For the past couple of decades, strapless bridal gowns have become a kind of uniform. Revealing one’s shoulders, upper back and touch-of-cleavage is so popular that bare arms and shoulders are seen in almost every wedding picture. Sukran says that this is slowly changing. “There are more and more shoulder treatments, lace cover-ups and V-necklines. The season is important. Chiffon for summer, silk crepe for fall. For second or third weddings for older brides, an elegant, dressy suit is a good choice.”

Here’s an example: Alexis M. wore a strapless white dress with a train, and a full-length veil for her first wedding. Eight years later, she was a bride again, and this time, she wore a half-mermaid (form-fitting to the hip) hot pink, puffy skirted-dress. Twelve years later, she chose a gold brocade suit with a sequined jacket. She looked wonderful all three times.

(Unfortunately, a bride’s fashion sense has little to do with the success of her marriage.)

Many repeat brides abandon any thought of “bridal” wear. They pick a dress (or pantsuit) they’d wear to a party. But most brides seem to want something, however small, that’s traditional and/or sentimental.

Birdcage veils fill the bill. They’re short, un-fussy and just cover the face enough to look both fun and flirty.

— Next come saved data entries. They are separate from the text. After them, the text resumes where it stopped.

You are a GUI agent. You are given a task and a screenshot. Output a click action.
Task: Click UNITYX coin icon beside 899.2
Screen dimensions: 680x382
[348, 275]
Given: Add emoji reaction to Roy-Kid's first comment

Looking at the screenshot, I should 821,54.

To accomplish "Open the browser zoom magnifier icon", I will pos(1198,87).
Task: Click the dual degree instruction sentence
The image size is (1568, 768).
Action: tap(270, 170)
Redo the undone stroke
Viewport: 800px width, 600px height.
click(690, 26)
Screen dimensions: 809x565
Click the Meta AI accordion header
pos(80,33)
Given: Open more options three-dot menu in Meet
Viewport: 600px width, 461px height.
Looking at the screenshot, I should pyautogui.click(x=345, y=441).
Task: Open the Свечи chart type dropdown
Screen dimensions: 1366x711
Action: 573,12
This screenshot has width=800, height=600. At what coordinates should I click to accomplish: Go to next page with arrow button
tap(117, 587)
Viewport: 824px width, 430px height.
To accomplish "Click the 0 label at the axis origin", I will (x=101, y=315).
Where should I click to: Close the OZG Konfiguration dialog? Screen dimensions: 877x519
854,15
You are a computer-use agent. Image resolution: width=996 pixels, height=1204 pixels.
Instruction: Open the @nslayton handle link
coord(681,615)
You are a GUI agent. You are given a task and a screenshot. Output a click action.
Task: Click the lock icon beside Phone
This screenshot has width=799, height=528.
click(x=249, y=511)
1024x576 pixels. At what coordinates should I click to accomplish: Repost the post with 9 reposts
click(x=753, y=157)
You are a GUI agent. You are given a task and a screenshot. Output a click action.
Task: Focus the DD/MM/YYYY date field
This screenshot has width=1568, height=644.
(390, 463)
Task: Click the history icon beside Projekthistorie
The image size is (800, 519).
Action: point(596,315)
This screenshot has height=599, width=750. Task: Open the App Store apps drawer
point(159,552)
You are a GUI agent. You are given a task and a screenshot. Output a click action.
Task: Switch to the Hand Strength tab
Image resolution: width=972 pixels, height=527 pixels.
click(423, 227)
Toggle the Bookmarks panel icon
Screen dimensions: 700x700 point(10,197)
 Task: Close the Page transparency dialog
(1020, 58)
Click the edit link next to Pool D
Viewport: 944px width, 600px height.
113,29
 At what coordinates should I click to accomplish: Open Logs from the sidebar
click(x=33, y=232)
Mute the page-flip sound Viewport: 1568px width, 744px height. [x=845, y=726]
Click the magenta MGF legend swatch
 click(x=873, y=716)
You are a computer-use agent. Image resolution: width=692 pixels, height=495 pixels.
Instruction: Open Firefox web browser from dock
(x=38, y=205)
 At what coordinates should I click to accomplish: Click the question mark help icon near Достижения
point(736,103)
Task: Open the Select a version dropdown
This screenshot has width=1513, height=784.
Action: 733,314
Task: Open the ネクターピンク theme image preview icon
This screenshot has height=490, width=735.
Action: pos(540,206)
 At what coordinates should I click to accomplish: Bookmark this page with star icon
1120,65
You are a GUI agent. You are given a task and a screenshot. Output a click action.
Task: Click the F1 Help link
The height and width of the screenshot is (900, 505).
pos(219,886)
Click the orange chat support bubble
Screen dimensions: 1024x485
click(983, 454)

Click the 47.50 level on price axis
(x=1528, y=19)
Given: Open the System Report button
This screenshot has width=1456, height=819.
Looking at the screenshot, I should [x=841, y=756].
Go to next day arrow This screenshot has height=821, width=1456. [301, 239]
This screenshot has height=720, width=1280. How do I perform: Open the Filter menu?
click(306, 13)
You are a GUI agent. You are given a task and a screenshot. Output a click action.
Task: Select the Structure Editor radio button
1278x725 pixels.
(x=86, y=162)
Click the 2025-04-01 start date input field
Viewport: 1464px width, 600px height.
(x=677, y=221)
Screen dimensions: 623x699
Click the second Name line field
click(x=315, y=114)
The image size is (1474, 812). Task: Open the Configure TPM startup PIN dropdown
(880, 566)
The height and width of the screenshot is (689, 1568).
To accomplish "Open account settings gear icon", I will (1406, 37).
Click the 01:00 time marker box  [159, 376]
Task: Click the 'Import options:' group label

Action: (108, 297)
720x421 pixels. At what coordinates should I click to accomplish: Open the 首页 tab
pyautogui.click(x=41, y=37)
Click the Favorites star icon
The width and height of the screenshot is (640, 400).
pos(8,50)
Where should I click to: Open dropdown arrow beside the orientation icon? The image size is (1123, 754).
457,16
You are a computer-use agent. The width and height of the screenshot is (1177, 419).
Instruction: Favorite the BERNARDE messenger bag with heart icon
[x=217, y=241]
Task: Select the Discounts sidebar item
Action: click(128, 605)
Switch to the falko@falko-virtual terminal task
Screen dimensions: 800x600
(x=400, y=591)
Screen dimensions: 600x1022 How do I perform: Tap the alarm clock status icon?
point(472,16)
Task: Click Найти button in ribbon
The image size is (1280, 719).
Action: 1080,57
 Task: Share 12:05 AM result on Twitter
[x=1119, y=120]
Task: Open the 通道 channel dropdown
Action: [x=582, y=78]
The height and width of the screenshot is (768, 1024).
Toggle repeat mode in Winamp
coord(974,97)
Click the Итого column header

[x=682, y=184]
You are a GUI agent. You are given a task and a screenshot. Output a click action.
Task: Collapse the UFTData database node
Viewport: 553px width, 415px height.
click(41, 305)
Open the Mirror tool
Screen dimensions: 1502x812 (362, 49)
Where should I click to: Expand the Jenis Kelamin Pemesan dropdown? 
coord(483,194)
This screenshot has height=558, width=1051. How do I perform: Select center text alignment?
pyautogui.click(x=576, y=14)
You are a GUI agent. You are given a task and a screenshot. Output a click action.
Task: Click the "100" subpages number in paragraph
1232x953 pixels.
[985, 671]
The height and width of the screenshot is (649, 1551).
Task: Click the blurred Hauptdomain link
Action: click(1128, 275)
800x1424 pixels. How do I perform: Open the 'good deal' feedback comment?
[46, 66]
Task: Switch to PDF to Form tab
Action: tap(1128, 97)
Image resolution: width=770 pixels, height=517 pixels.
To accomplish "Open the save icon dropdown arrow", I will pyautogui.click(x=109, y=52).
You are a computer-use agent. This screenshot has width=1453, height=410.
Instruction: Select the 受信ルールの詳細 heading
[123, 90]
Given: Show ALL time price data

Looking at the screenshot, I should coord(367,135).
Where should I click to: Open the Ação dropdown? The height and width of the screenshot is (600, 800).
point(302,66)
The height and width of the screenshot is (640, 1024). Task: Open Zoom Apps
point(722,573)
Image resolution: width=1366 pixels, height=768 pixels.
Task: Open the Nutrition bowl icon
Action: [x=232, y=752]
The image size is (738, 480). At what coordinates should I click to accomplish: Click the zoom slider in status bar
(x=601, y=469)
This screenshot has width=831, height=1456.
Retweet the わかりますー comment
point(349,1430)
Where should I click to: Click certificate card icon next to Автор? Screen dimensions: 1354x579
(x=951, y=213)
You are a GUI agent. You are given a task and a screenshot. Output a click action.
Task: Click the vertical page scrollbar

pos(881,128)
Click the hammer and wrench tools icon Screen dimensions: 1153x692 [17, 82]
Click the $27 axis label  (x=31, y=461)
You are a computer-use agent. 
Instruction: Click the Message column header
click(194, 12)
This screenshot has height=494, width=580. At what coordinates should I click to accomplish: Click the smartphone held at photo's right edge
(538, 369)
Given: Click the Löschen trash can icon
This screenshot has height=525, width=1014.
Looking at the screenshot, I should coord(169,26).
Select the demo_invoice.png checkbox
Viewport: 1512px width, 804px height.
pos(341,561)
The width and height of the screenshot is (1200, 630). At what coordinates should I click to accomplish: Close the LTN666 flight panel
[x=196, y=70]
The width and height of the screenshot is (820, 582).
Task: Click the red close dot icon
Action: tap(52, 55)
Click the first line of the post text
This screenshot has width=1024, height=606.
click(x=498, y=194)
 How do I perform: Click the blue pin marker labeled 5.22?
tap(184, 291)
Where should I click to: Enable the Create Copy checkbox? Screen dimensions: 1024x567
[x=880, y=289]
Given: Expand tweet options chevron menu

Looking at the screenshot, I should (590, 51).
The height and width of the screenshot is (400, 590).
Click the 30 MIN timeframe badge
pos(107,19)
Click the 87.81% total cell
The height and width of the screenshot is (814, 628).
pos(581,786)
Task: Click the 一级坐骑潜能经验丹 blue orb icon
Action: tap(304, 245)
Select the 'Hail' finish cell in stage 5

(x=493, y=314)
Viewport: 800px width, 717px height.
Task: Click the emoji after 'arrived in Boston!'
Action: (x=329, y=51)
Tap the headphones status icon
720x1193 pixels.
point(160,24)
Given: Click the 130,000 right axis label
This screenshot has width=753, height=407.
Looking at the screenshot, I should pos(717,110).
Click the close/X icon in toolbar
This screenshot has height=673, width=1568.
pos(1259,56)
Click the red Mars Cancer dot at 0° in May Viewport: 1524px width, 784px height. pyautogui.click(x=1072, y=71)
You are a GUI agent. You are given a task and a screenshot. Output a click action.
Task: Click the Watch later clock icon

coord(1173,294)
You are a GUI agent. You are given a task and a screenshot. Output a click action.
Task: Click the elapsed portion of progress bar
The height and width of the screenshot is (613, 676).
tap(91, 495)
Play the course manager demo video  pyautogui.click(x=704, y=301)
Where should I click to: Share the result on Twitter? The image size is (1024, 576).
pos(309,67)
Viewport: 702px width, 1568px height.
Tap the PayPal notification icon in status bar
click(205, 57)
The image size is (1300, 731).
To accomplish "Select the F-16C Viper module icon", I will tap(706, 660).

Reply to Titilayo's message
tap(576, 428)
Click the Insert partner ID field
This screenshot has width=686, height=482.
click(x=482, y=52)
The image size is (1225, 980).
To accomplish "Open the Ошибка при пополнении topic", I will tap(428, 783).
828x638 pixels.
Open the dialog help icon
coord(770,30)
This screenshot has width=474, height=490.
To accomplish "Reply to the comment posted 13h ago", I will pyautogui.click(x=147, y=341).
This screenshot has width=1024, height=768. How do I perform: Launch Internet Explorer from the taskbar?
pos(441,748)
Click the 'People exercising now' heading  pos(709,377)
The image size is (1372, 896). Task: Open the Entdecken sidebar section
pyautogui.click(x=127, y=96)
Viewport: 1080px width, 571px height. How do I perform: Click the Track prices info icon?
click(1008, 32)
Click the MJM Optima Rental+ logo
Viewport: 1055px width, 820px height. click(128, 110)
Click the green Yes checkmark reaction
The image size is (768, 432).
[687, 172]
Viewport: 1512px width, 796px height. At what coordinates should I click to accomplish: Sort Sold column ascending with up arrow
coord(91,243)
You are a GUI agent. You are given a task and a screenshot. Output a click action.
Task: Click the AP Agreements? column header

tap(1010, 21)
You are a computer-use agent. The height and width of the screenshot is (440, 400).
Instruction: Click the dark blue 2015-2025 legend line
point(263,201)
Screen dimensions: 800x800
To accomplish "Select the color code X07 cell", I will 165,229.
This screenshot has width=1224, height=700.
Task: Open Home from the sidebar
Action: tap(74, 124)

Likewise, the bouquet. Some brides simply carry a clutch purse with a single white orchid. Others want a traditional bouquet, often with multi-colored, garden flowers.

Basically, the rules are out the window. Fischer says she’s outfitted all kinds of weddings, for first, second and third-time brides. She remembers one bride, who married very young and wore nothing special. “When she became a bride the second time, she wanted the full, traditional wardrobe. ‘This time,’ she said, ‘I’m doing it right!’”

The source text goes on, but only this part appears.